[发明专利]一种检测水稻线粒体组型的SRAP分子标记方法

摘要

本发明公开了一种检测水稻线粒体组型的SRAP分子标记方法，其步骤是：：首先是SRAP标记引物设计及其特征参数；其次是PCR扩增体系的建立；选择水稻细胞质雄性不育系材料，生长至两叶一心时，材料取幼苗在液氮中研磨成粉状提取总DNA；第三是PCR扩增体系的建立：标准的PCR扩增反应体系为25µl；第四是线粒体组型分子检测结果的统计分析。本发明以水稻线粒体基因组遗传变异为基础，通过对线粒体重复序列区的广泛筛选，建立了一套多态性丰富、检测灵敏的分子标记。快速、准确地通过实验手段检测水稻品种和种质资源。

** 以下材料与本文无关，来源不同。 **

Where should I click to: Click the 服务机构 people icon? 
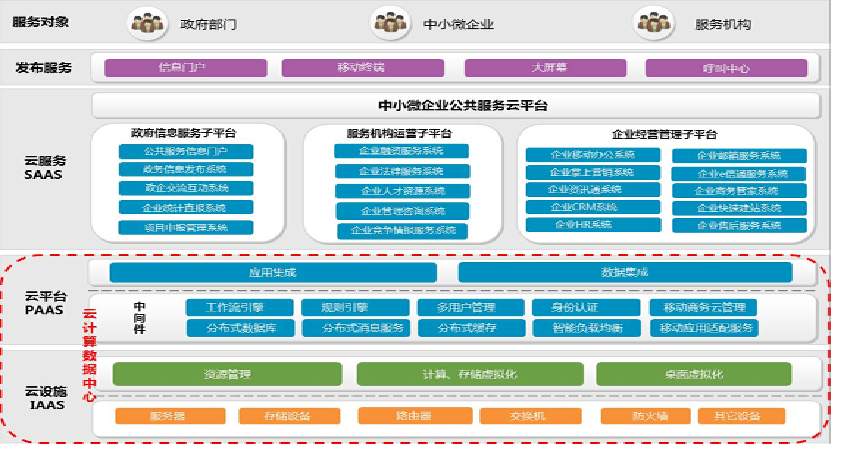coord(650,20)
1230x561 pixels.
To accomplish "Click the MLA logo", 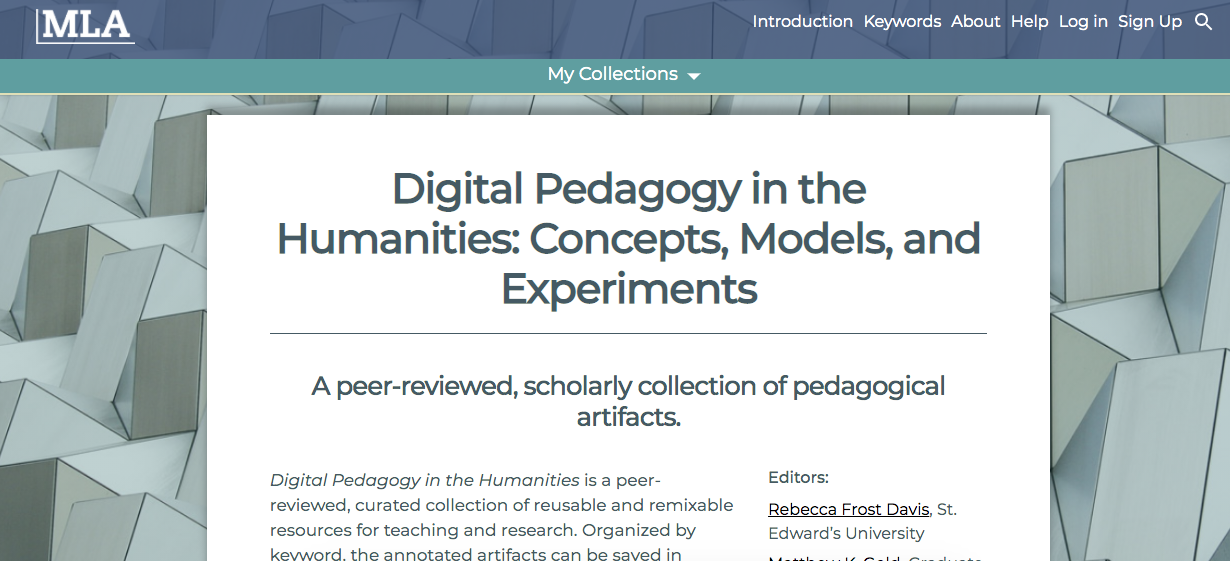I will 85,26.
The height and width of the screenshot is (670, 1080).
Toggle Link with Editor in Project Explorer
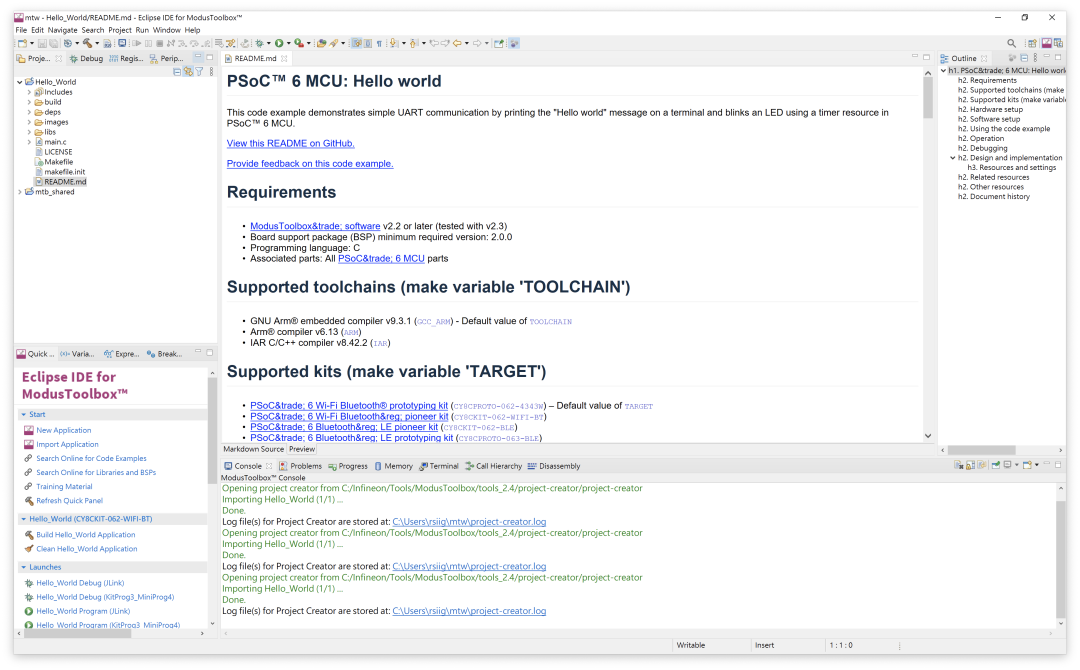pyautogui.click(x=188, y=72)
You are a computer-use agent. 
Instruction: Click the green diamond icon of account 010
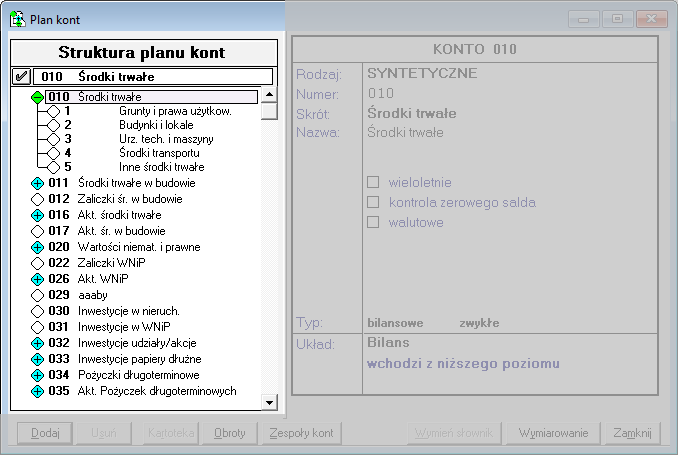click(x=37, y=97)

方法操作简便、稳定可靠，可用于不同细胞质雄性不育系鉴定和水稻品种的鉴定，具有准确、高效、快速的特点，提高了不育系和新品种鉴定的效率。

主权项

1.一种检测水稻线粒体组型的SRAP分子标记方法，其步骤是：A、线粒体SRAP分子标记PCR引物及其参数：B、PCR扩增体系的建立：选择水稻细胞质雄性不育系材料：为合系41A、冈46A、II-32A、协青早A、马协A、K17A、楚粳23A、包原A、珍汕97A和粤泰A，生长至两叶一心时，每个材料取幼苗2克在液氮中研磨成粉状提取总DNA；C、PCR扩增体系的建立：标准的PCR扩增反应体系为25μl，组成如下：50ng/μl总DNA 1μl，10×PCR buffer/pH8.3 2.5μl，25mM MgCl₂ 1μl，25μMdNTP 1μl，1U/μl Taq酶 1μl，5pM的引物F 1μl，5pM的引物R 1μl，去离子无菌水16.5μl，反应混合物用矿物油或石腊油覆盖，PCR程序如下：1cycle：94℃ 5min30cycle：94℃ 1min，48～55℃ 1min，72℃ 1min1cycle：72℃ 5minstore：4℃；D、线粒体DNA扩增带型统计分析：(1)扩增均以清水为阴性对照，只有当阴性对照扩增无任何带型，说明PCR结果可靠；(2)统计被检测材料的扩增带，阴性计为0，阳性计为1，然后统计、聚类分析；(3)线粒体组型的确定：当两个材料的扩增带型完全一致时，两个材料具有相同的线粒体组型，它们具有相同的母本来源；这两个材料具有不同的线粒体组型，具有不同的母本起源。